**What to work on:** Could you print the records word for word, starting at the line that contains "Click the Suns green validity checkmark" and stopping after the final line of the records, leaving the pictures out?

**Exercise data:**
START

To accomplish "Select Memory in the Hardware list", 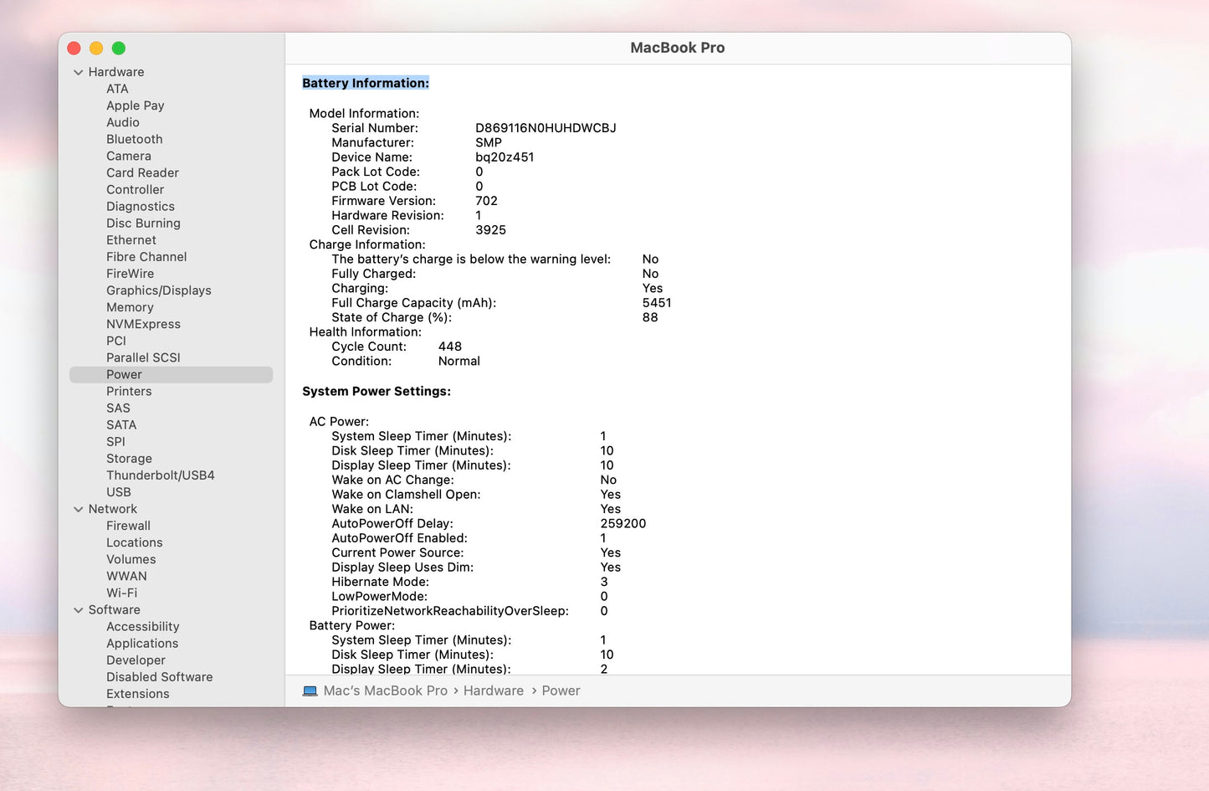I will (130, 307).
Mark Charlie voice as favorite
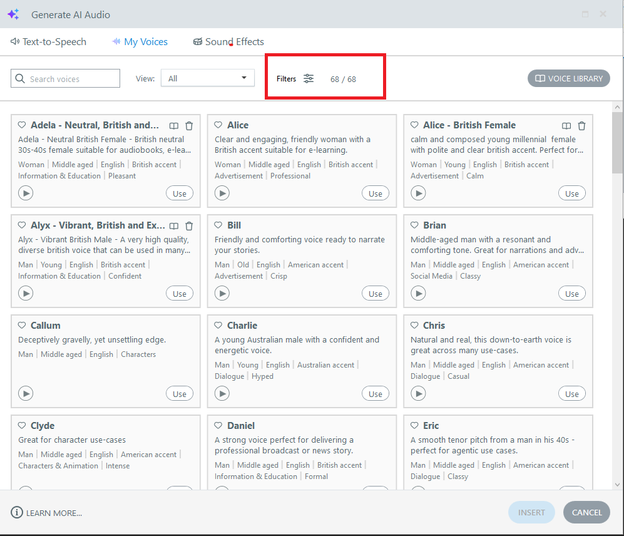The width and height of the screenshot is (624, 536). (x=218, y=326)
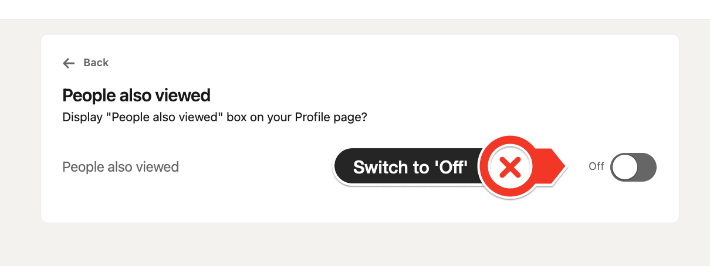Turn on the People also viewed toggle
The height and width of the screenshot is (266, 710).
[x=633, y=168]
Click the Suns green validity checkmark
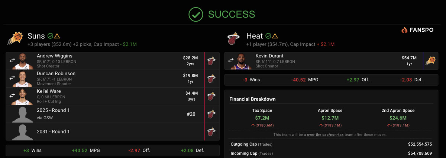446x158 pixels. (x=50, y=36)
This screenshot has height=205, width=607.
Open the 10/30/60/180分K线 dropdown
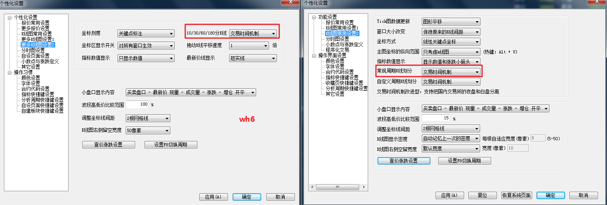(x=253, y=33)
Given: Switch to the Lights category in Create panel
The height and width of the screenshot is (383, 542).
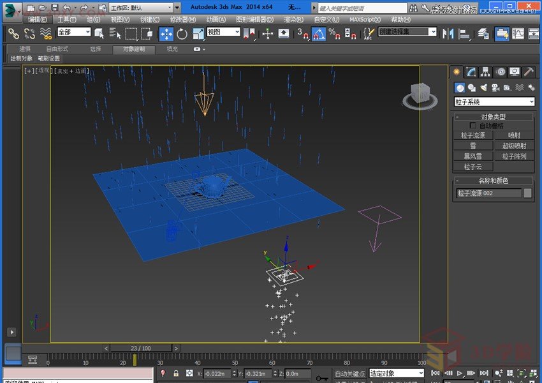Looking at the screenshot, I should point(483,87).
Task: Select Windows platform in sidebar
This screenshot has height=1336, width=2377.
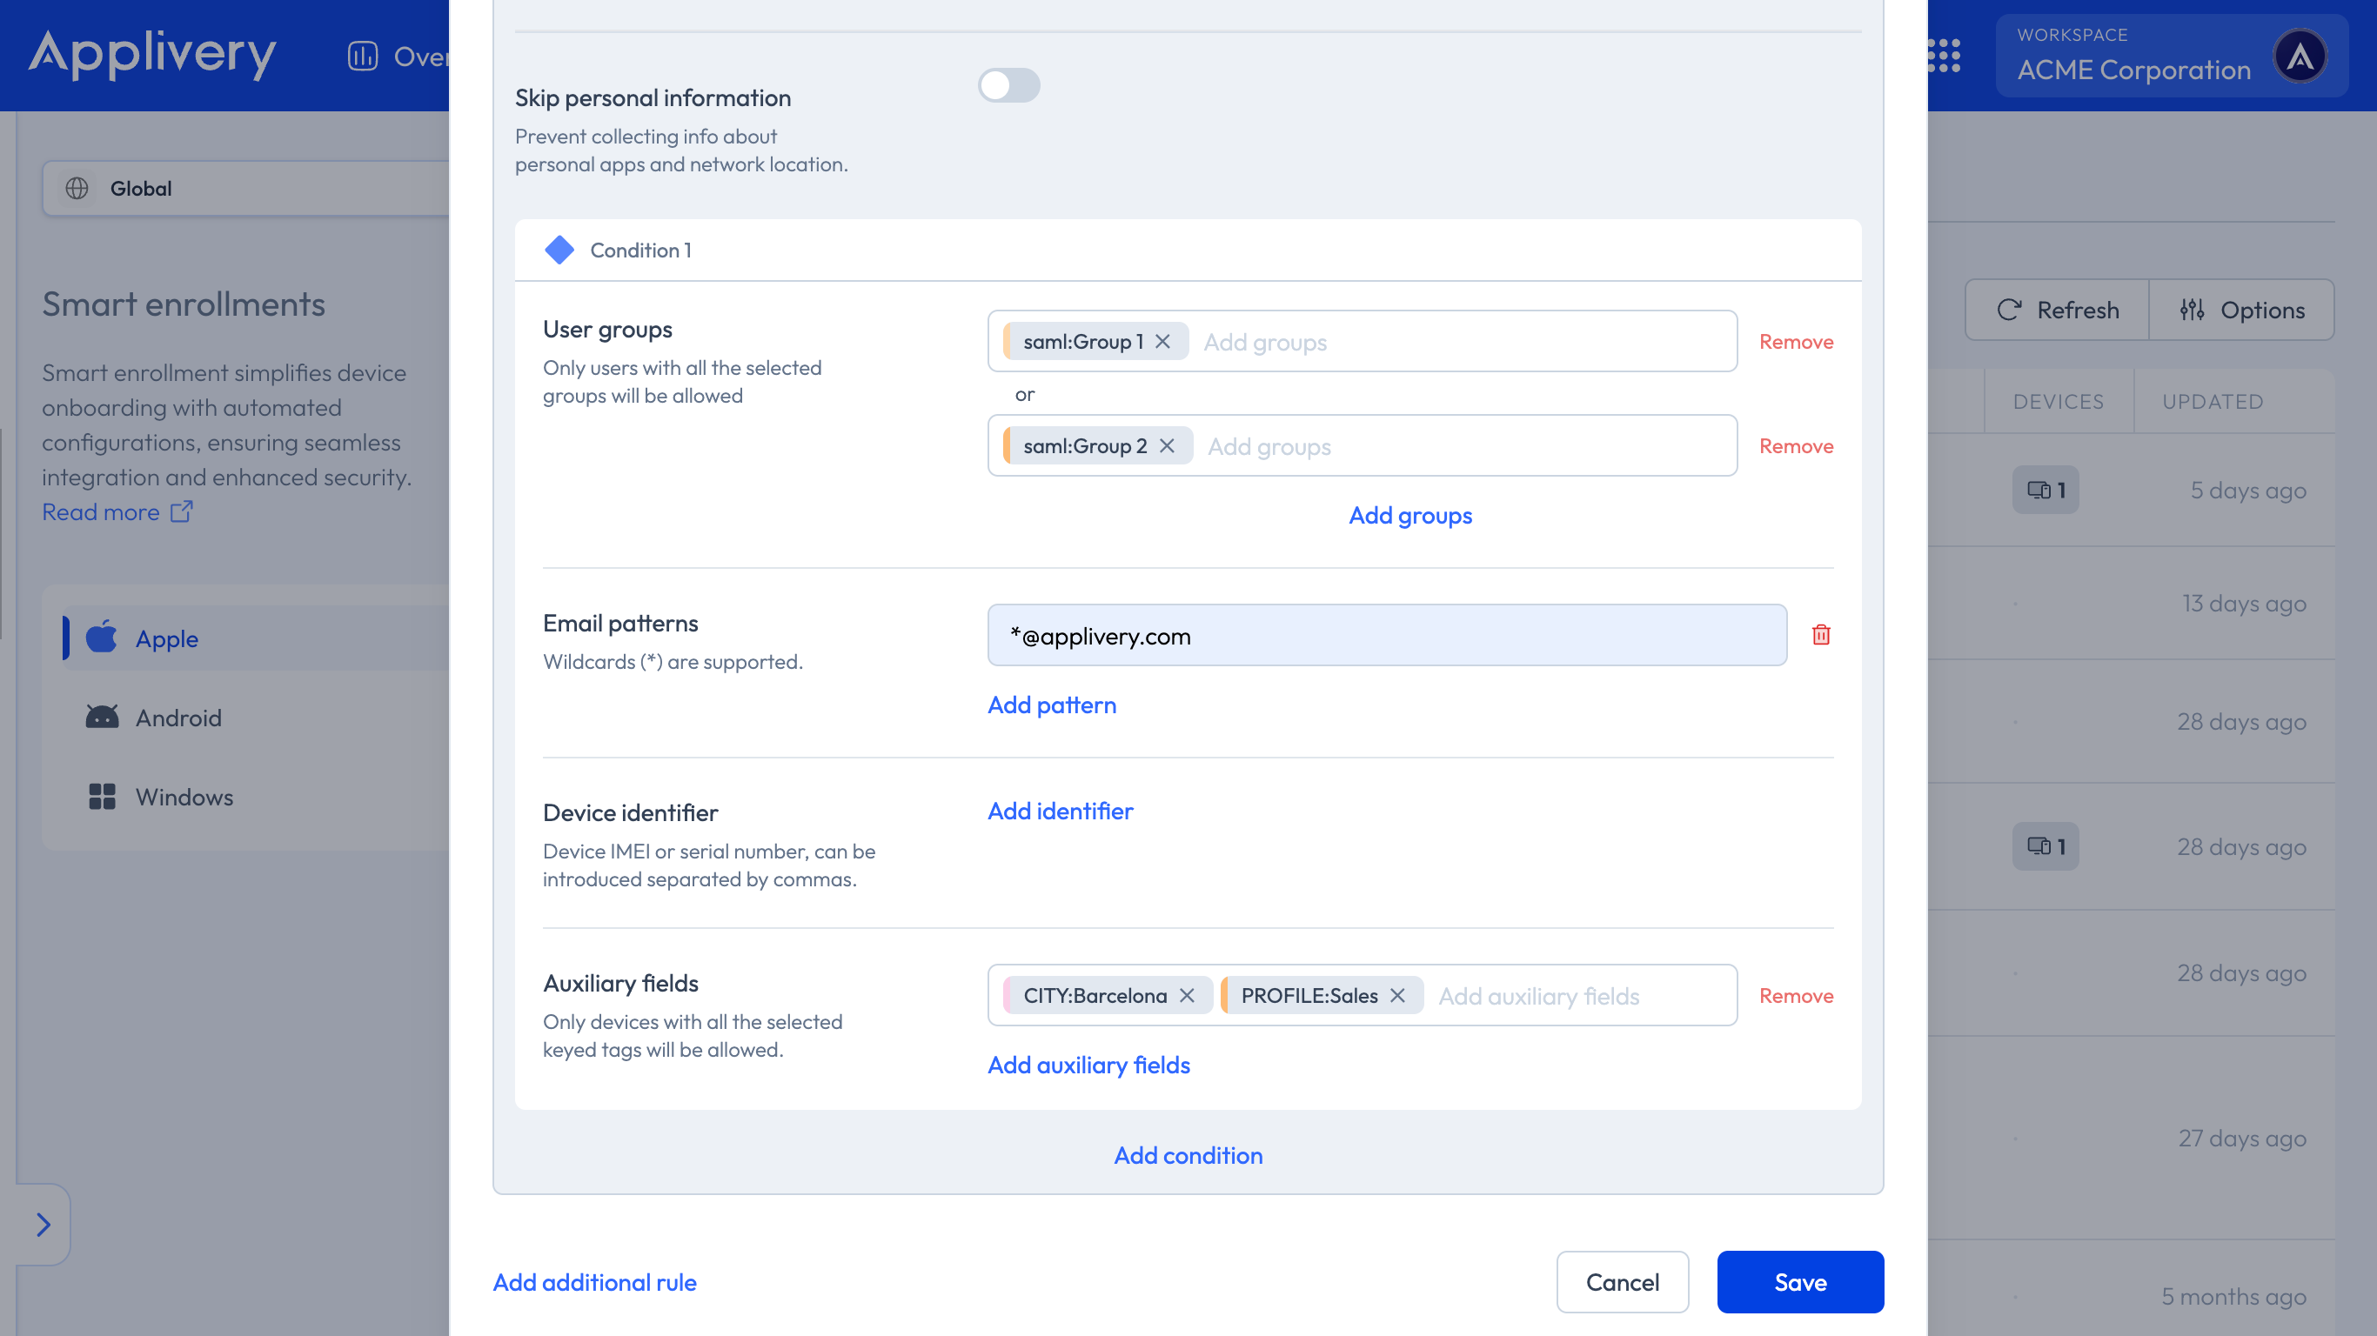Action: pos(184,797)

END

**Task answer:**
Click the Suns green validity checkmark
446x158 pixels. (x=50, y=36)
This screenshot has height=205, width=607.
Open the 10/30/60/180分K线 dropdown
(x=253, y=33)
Given: Switch to the Lights category in Create panel
The height and width of the screenshot is (383, 542).
Looking at the screenshot, I should point(483,87).
Task: Select Windows platform in sidebar
This screenshot has height=1336, width=2377.
Action: pos(184,797)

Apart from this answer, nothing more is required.